埃纳尔将《酷暑天》称为“一部小说,某种程度上是一部文献小说,而文献的使用方式在书中相当自由”。作者查阅了大量文献,在叙述中又直接引用了众多文献。直接引用文献的写作方法在冰岛文学史中起源很早。冰岛学者斯诺里·斯图鲁松约写作于1220至1241年间的《埃达》实际上就是一部文学教材或史学著作,第一部分《欺骗吉尔维》“主题是埃达诗歌中出现的北欧神祇世界,斯诺里以无韵语言将各式各样的信息从单独的诗篇中抽出并组合在一起,或者引用其中的诗节或诗节选段”。作为历史的《埃达》以其叙事成就获得了文学性,而作为文学的《酷暑天》凭借使用文献获得了历史性。某种程度上说,《酷暑天》是在重述文献,是在将资料与文献中的叙述还原到原来的场景之中。而《酷暑天》依然是小说,因为它包含着想象(虚假)的成分。对于文献的直接引用以及书中的叙事口吻却更具有史学著作或学术文章的写作特点,历史与文学的界限变得模糊。《埃达》与《酷暑天》也共同触碰到了一个经典问题:文学与历史、虚构与真实之间区别、界限为何?

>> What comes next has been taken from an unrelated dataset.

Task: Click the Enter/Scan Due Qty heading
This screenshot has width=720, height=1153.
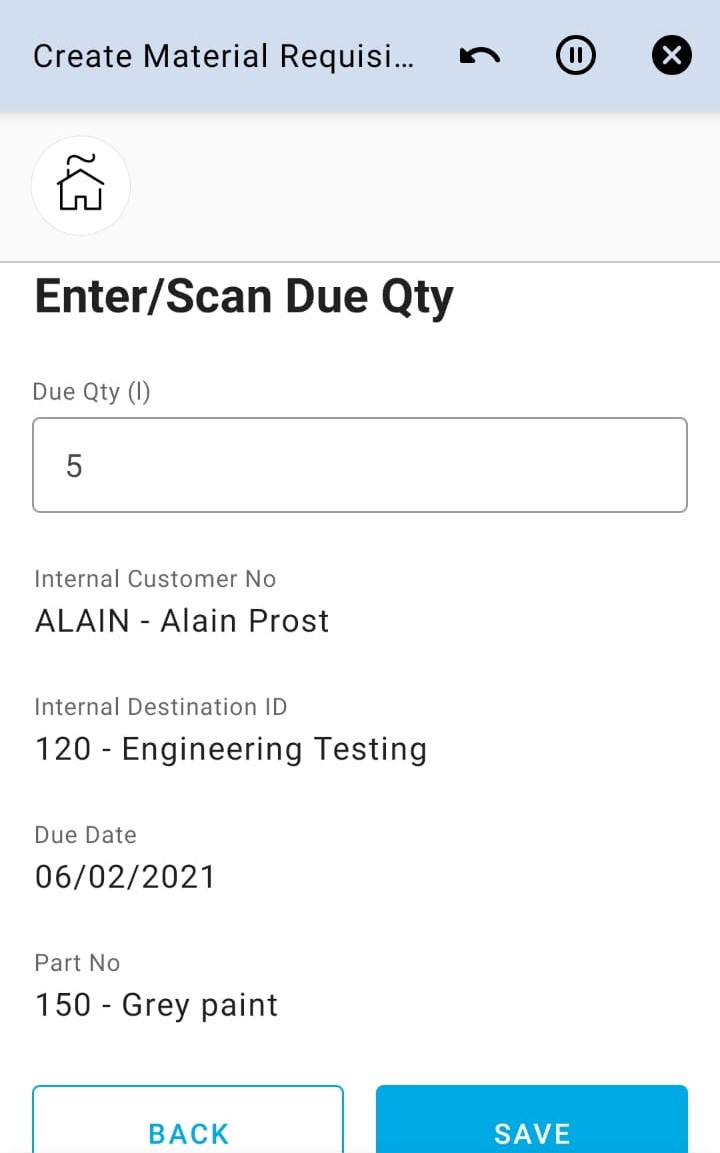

关于作为叙事活动的历史与文学写作,亚里士多德曾说:历史家和诗人的差别“在于一叙述已发生的事,一描述可能发生的事。因此,写诗这种活动比历史更富于哲学意味,更被严肃地对待;因为诗所描述的事带有普遍性,历史则叙述个别的事”。亚里士多德认为历史写作中只有偶然与特殊,然而诗(文学)则借由特殊来揭示一般与必然,这是亚里士多德时期并不发达的编年纪事史学的不足之处。而恩斯特·卡西尔在《人论》中指出:“历史学家并不只是给予我们一系列按一定的编年史次序排列的事件。对他来说,这些事件仅仅是外壳,他在这外壳之下寻找着一种人类和文化的生活——一种具有行动与激情、问题与答案、张力与缓解的生活。”这要求史学家的著述不仅仅是机械排列史料,更要探寻其背后的普遍意义,像写“诗”一样写“史”。这就需要史学家与文学家一样通过一定叙事技巧来讲出历史故事,正如近年来史学家流行的新概念“微观史学”一样去追寻一种讲述故事的“叙述之乐”——这便是《酷暑天》的精神所在,是历史与文学、真实与虚构的贯通之处。

从叙事手法上讲,享受“叙述之乐”的叙述人以相当自由的方式讲述每个人物的故事,并不以特定的线性顺序来开展叙述,《酷暑天》呈现的叙事面貌也大多是碎片化的。然而从内容来讲,叙述人又始终直面现实。

埃纳尔说:“现实主义是个宏大的概念,也就是说现实本身充满着魔幻,因此或许没有必要将诸如‘新’、‘魔幻’这些前缀加诸现实主义之前,对我来说现实就是文学,优秀的文学就是现实的。”作为时代中的个人,我们阅读文学,与作家一同感受现实、回顾历史,向时代抛出我们的问题,在对话中设法予以解答。我们会发现“真相只能有多种,从来就不是一种;几乎没有什么虚假之说,有的只是另外的真相”。在阅读《酷暑天》时,希望读者们能够从文学中感悟那“叙述之乐”,权当听了一个长长的冰岛故事吧。